We all know that UX design is a broad discipline and there is no go-to solution that works for all projects. However, there are still some common principles that UX designers follow and work by. Those are focused on remaining consistent and user-centered throughout the UX design process.
What are UX design principles?
UX design principles are fundamentals that every UX designer needs to know and follow throughout the design process. They help to always design with the user in mind and solve problems effectively.
Main principles of UX design
There are 6 main UX design principles and we’ll discuss them further in this guide:
The first and the most fundamental principle of UX design is user-centricity. In other words, putting your user, their pain points, wants and needs in the center of your UX design process. The main way of doing so among UX designers is through continuous user research and usability testing.
The main mistake one can make when designing a new product is making it according to their own assumptions, without taking the user into account. This can lead to creating a product that doesn’t actually solve the user’s problem. Noone wants to waste their time and money on creating something useless, right?
Making user-centricity one of the core principles of your design process will help to create products that users love, want and need.
Visual hierarchy is another fundamental part of UX design. It helps to draw users attention to the most important elements on the website and optimizes navigation. Hierarchy in design is mostly emphasized with the use of color, size, contrast and other elements.
The most simple example of hierarchy is the heading and the paragraph text that we so often see as a part of website content. The heading is usually bigger and bolder than the main text of the paragraph which signifies that it should be read first and conveys important information.
The use of hierarchy helps designers draw attention to the most important content on the page and helps to optimize the user flow, guiding users towards their goals.
Usability describes how easy it is for a user to interact with the product. The goal of any UX design process is to create a product with great usability, because without it, good UX is unachievable. Usability measured with the help of usability testing throughout the whole design process, during the prototyping stage, before and after the launch.
Good usability assures that users are able to easily perform specific tasks with your product. Usability testing is an ultimate way to spot and eliminate roadblocks, confusions and significant UX issues. It can be performed online with the help of specialized usability testing tools. Nowadays, you can test not only websites, but also prototypes, applications and even your competitor’s websites.
Consistency is an important element both in UI and UX design. In the UI design process it’s all about visual consistency. As a designer, you need to make sure that your branding is consistent across all the different pages and products. Using the same fonts, colors, layouts and brand elements is essential for a clear brand image. Consistency in terms of branding is achieved by creating and following design systems.
When it comes to UX design consistency is important in a sense of functionality. Your users have different mental models and are used to specific layouts and the way things work. They have certain expectations of your website’s layout, navigation positioning and look as well as some other common functionalities. In some cases you might want to reinvent the wheel with some creative design element, but it may not be intuitive for the user. Always keep in mind that your end-users spend most of their time on other websites.

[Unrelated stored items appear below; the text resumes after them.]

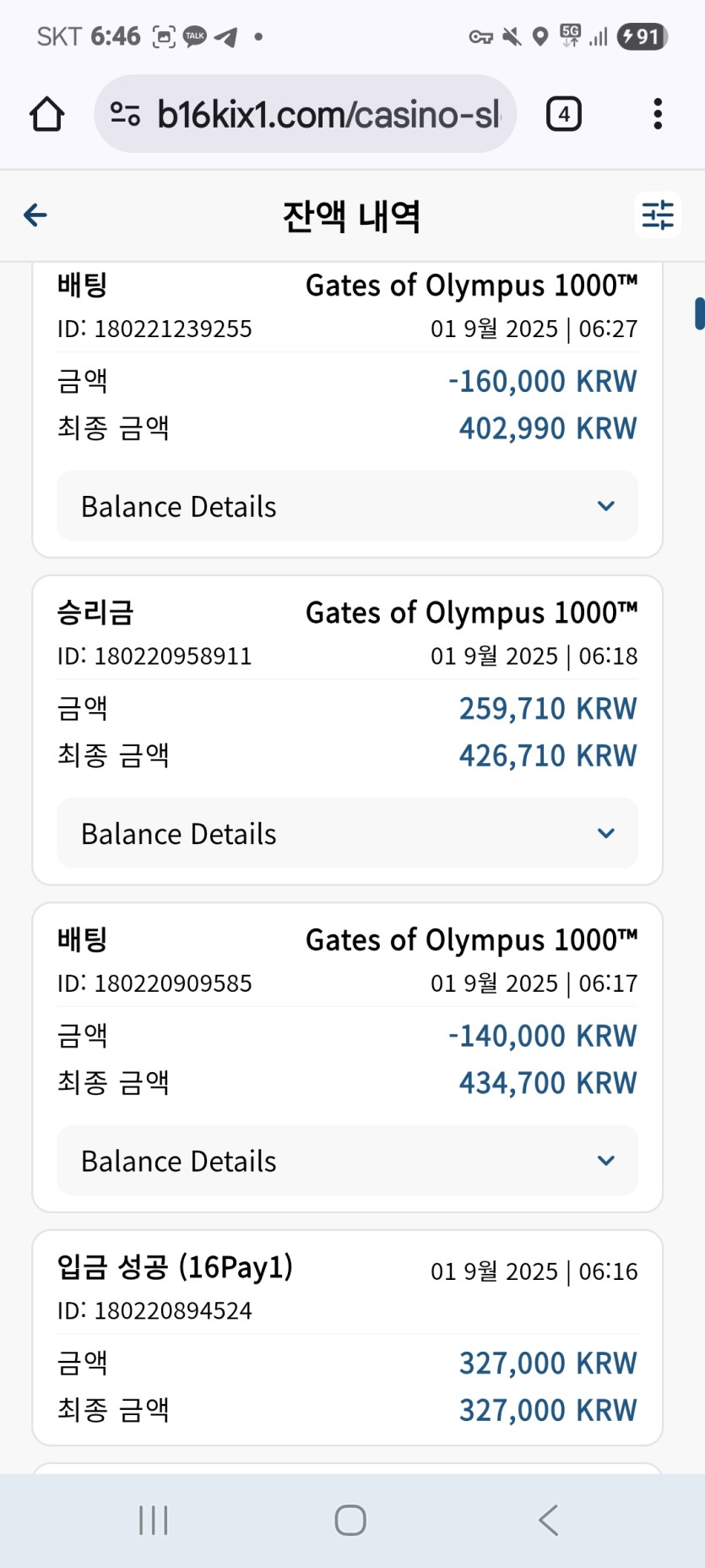Select the 입금 성공 (16Pay1) entry title
Viewport: 705px width, 1568px height.
(x=175, y=1267)
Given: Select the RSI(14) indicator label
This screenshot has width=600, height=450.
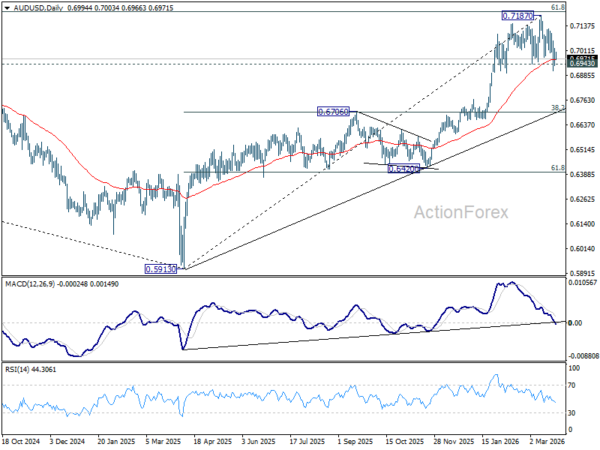Looking at the screenshot, I should tap(16, 369).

It’s crucial to know when you can add some creativity and when it’s better to stick with common familiar patterns. UX research and usability testing will help you decide.
Making your product accessible means designing it to be usable for as many people as possible. This includes people with disabilities, visual, auditory, cognitive and other impairments.
Accessibility can be achieved by implementing color contrast, adding alt text to images, using headings correctly and giving descriptive labels to your links. Check out this guide to website accessibility for more info.
Personalization and adapting to specific contexts in which users interact with your product is key to providing exceptional user experience. Conducting user research can help you find out when and where users might need your product, as well as how they are going to be using it.
This includes all the specific circumstances that may influence or interfere with the interaction. This can be the size of the device, background noize etc. All this information can help to adapt your design to those specifics and, therefore, provide better UX.
There are multiple ways you can gain more context in UX design and one of them is creating a user journey map. Learn how to make one in our User Journey Map Guide.
UX design best practices
Now that we covered all the basic principles of UX design, let’s take a look at some tips you need to keep in mind as a designer.
- Get to know your users
- Adapt to short attention spans
- Optimize navigation
- Test your prototypes before launch
- Prioritize issues
Even though there is no one-fits-all approach to creating a new product, there are definitely a couple of best practices that can help you design a better UX. Let’s take a look at each of them in more detail.
Get to know your users
First and the most important thing is to get to know your users, their needs, patterns, expectations and problems. User research is essential for design teams to know what to focus on and create user-centered products.
It can be done in various ways with the help of UX research methods such as: user interviews, surveys, preference tests, first click testing, card sorting, tree testing and others.
Adapt to short attention spans
According to recent studies, the average human attention span decreased to only 8.25 seconds. Therefore, it’s crucial that we adapt modern designs to shorter attention spans, only leaving the information that is relevant for the user. Keep it short and clean, without overwhelming users with tons of content and useless features.
Focus on creating a smooth user flow and supporting users in achieving their primary goals with your product. Remember that users often just scan content, so avoid blocks of text on your homepage and instead try to convey the main information in a short and concise manner.
Good navigation is the foundation of user experience. If your users can’t navigate the product properly they’ll probably just get annoyed and go to your competitors. Providing a smooth navigation flow, with intuitive labels and categorization is essential for converting visitors into customers.
To optimize the navigation you need to build an Information Architecture based on your users’ expectations and mental models. Start by conducting a card sorting study to find out how people expect your content to be grouped and labeled. Then, based on the obtained information, create a structure that could potentially work for your product. The last step is to evaluate this structure with tree testing, spot problems and optimize for smooth navigation flow.
Test your prototypes before the launch
Another great tip that will save you tons of time and money is implementing prototype testing in the design process. Testing your prototypes allows to spot usability issues early on and fix them before the development. You can run multiple rounds of prototype testing throughout the design process to help you evaluate new design decisions and back up necessary changes with data.
Prototype testing can be easily conducted online with the help of UXtweak Prototype Testing tool. All you need to do is upload a link to your prototype in Figma or Invision. Alternatively, you can just test screenshots of your design. Prototype testing is also available for mobile designs using our Mobile App Testing tool.
Our last tip for you is to prioritize issues in their severity. Don’t try to fix everything at once. Often, after conducting a significant amount of usability studies you realize there’s a lot more to improve than you’ve expected. It’s easy to get overwhelmed by the amount of fixes that need to be done.
Prioritizing issues can help to avoid this stress and focus on issues that actually matter, while postponing some of the less severe ones. Usability issues connected to an important task on your website, for example a problem with forms at the checkout stage, is something you need to start working on immediately. However, something as simple as cosmetic issues or non-critical workflow issues can wait.